PGC banding geese

Pennsylvania Game Commission biologists were busy last week scoring the Northeast Region of the state looking for resident Canadian geese.

PGC biologist Kevin Wenner, who headed the Northeast Region banding project, said that each year biologists take to local ponds and lakes to roundup geese for banding.
The game commission chooses early summer for the banding process because each year, geese molt during late June and early July.
“It’s easier to corral them during the molting phase,” Wenner said on Thursday. “And once we get them we attach a leg band.”
The point of attaching the leg band is for future monitoring of the birds.
The game commission is then able to tell harvest rates of the birds from fall and winter hunting seasons.
In addition to the banding done in the Northeast Region, the game commission also sends teams out throughout the entire state.
“We typically visit 15 to 20 locations in each geographical area of the state,” Wenner said. “Sometimes we find 15 to 20 birds, and sometimes we’ll get up to 100 to 120 birds.”
PGC biologist Andrew Zellner, who also took part in the yearly banding process, said that in Wyoming County, the team was able to gather 42 resident Canadian geese, while about 47were found at the Lackawanna State Park, just outside of Susquehanna County, with a Lackawanna County total of 90.
In Bradford County, a total of 83 Canadian geese were banded in the process.
And according to Zellner, a total of 444 birds were banded in the entire Northeast Region of the state.

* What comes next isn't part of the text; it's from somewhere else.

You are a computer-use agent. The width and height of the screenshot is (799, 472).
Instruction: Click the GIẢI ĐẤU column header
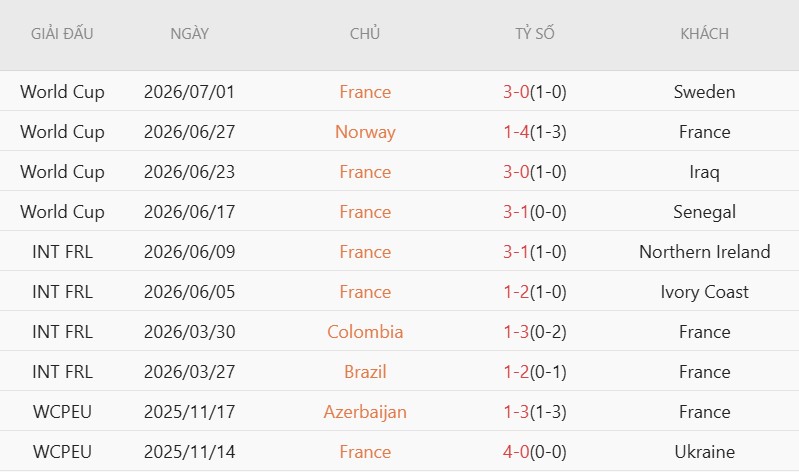pos(62,34)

“We were right on target with our quotas for the Northeast Region,” Zellner said. “Some areas had less, but others were above the quota, which evened everything out.”
Wenner agrees with Zellner’s assessment, noting that numbers were satisfactory everywhere they went.

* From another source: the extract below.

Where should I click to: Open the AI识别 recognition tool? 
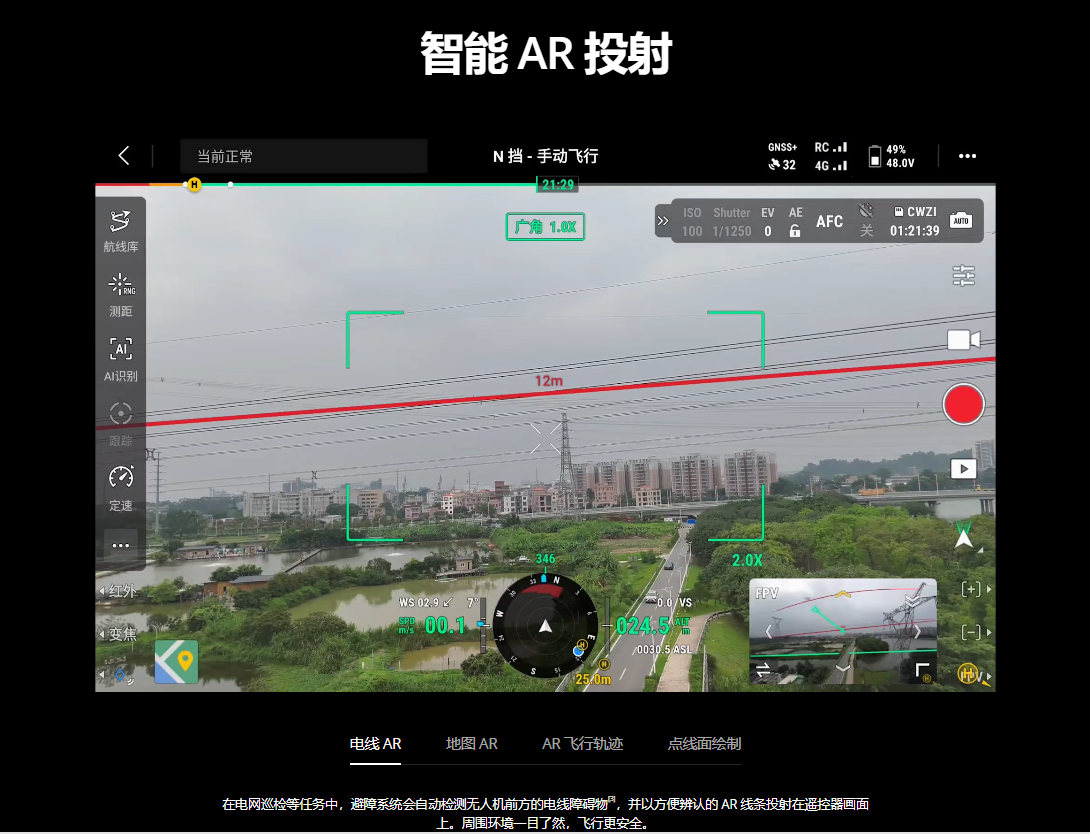(x=121, y=359)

He also said that the numbers at Lackawanna State Park were so high because Canadian geese prefer open areas and groomed grass.
“They like to be able to see their surroundings,” Wenner said.

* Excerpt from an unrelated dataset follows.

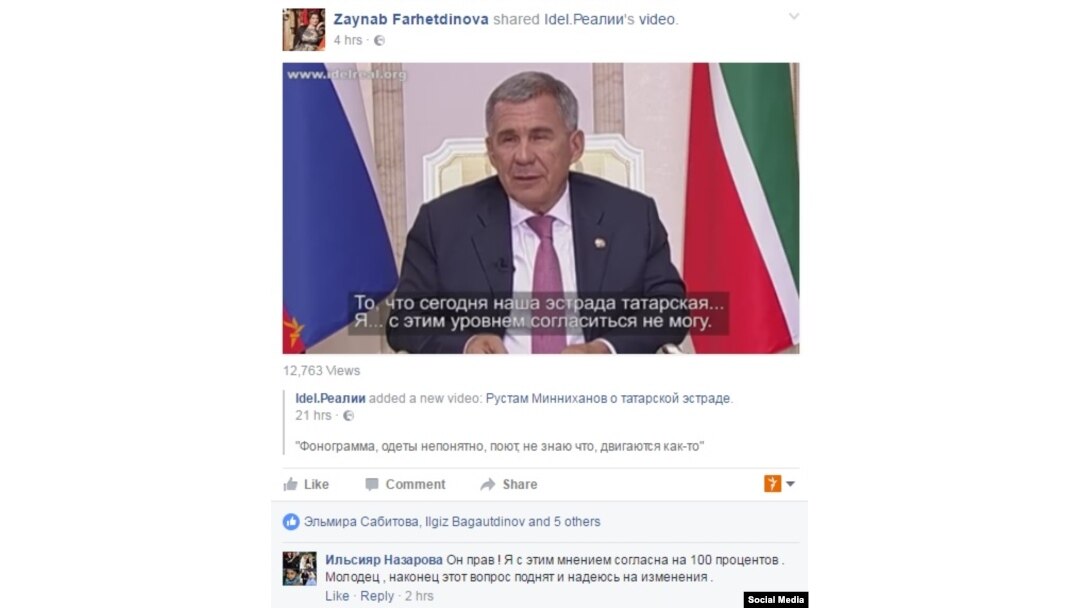
Task: Open the orange page identity selector icon
Action: click(x=772, y=484)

Wenner said there has been a steady increase in the population of Canadian geese throughout the past few years, but that it has began to level off.
“In some areas people view them as a nuisance,” Wenner said. “So, stabilizing the population is a goal in some areas.”
While Canadian goose banding has been completed for the year, the PGC will conduct banding of several other birds, including ducks in the area in August and September.